Stored records:

++++++

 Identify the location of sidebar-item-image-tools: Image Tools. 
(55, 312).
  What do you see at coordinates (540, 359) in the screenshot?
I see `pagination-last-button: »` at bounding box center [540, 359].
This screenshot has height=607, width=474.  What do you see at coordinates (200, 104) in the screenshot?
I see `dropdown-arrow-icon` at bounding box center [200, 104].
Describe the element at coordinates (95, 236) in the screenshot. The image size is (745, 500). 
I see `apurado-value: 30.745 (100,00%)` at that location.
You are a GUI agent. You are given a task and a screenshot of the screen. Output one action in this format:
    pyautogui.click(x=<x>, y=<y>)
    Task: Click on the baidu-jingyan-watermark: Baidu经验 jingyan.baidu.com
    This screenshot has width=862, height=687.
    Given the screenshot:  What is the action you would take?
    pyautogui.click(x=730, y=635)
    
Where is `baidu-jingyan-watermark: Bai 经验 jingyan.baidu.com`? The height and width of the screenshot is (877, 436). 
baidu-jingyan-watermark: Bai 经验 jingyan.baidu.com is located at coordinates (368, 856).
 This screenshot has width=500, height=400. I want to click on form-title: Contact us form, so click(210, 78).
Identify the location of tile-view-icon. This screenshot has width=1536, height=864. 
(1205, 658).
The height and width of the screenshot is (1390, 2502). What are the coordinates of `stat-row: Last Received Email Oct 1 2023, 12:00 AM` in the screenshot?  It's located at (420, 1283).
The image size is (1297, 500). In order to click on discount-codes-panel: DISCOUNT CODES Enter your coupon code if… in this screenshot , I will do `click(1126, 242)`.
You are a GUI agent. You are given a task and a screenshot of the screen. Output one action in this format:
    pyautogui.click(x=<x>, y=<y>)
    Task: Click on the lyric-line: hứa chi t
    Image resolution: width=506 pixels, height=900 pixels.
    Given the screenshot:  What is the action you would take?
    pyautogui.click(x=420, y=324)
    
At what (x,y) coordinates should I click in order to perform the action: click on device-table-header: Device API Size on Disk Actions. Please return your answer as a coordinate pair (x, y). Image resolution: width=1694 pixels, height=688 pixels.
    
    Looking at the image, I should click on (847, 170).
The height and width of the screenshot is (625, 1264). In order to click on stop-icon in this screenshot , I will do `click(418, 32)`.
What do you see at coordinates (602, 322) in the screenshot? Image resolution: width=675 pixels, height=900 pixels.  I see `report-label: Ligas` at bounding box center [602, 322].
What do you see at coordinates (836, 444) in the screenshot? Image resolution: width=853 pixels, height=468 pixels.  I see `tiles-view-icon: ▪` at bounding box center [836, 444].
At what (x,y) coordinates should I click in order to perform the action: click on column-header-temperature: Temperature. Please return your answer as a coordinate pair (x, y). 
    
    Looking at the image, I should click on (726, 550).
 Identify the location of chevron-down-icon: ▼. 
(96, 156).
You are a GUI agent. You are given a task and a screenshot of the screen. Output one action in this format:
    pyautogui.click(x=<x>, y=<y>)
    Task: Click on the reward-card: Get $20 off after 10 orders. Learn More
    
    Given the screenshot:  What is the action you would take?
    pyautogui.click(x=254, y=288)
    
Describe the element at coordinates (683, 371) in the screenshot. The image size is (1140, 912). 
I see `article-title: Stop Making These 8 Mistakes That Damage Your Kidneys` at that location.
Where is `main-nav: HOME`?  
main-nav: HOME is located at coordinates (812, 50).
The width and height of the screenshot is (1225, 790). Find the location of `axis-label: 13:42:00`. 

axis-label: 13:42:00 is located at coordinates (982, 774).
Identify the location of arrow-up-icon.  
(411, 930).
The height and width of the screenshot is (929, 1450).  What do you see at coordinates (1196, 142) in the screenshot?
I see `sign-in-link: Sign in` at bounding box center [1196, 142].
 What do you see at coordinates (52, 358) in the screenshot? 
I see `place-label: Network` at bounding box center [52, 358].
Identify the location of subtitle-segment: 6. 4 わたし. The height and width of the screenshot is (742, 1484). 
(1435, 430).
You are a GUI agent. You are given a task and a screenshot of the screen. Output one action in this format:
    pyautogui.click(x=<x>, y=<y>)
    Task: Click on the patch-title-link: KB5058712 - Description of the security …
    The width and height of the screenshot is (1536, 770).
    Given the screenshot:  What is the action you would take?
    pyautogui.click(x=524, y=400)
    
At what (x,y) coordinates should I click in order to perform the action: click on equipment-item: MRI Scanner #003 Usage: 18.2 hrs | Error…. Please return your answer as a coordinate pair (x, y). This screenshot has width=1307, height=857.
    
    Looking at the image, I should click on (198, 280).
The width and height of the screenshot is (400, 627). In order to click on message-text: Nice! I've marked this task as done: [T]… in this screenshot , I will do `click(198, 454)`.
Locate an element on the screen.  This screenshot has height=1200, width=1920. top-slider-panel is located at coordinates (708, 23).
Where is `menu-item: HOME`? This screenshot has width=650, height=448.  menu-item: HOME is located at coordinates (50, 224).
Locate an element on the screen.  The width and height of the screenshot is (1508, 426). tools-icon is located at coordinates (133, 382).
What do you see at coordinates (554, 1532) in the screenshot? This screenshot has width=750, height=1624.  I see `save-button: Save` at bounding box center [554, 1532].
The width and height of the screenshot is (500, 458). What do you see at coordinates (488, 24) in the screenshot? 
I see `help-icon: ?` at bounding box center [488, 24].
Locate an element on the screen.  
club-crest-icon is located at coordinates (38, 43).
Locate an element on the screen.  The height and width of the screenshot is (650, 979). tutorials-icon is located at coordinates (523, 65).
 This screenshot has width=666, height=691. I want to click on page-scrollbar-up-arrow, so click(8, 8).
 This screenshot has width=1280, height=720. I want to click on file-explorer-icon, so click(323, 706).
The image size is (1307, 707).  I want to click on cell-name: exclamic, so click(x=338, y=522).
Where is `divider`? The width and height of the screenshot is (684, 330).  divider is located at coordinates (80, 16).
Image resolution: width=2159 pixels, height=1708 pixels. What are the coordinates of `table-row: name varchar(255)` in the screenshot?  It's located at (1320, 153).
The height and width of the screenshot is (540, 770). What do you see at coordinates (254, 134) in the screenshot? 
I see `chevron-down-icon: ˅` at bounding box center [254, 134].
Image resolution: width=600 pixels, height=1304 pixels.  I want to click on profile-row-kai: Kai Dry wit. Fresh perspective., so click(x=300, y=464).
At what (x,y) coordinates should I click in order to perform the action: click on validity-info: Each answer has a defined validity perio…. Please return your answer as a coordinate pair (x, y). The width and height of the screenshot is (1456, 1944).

++++++

§ Task instructions:
Please edit the rows from the line with "What do you see at coordinates (554, 1532)" up to and including the line with "coordinates (80, 16).", changing "Locate an element" to "Find an element" and leaving everything else as it is. Return only those rows.

§ Result for this task:
What do you see at coordinates (554, 1532) in the screenshot? This screenshot has width=750, height=1624.  I see `save-button: Save` at bounding box center [554, 1532].
The width and height of the screenshot is (500, 458). What do you see at coordinates (488, 24) in the screenshot? 
I see `help-icon: ?` at bounding box center [488, 24].
Find an element on the screen.  
club-crest-icon is located at coordinates (38, 43).
Find an element on the screen.  The height and width of the screenshot is (650, 979). tutorials-icon is located at coordinates (523, 65).
 This screenshot has width=666, height=691. I want to click on page-scrollbar-up-arrow, so click(8, 8).
 This screenshot has width=1280, height=720. I want to click on file-explorer-icon, so click(323, 706).
The image size is (1307, 707).  I want to click on cell-name: exclamic, so click(x=338, y=522).
Where is `divider`? The width and height of the screenshot is (684, 330).  divider is located at coordinates (80, 16).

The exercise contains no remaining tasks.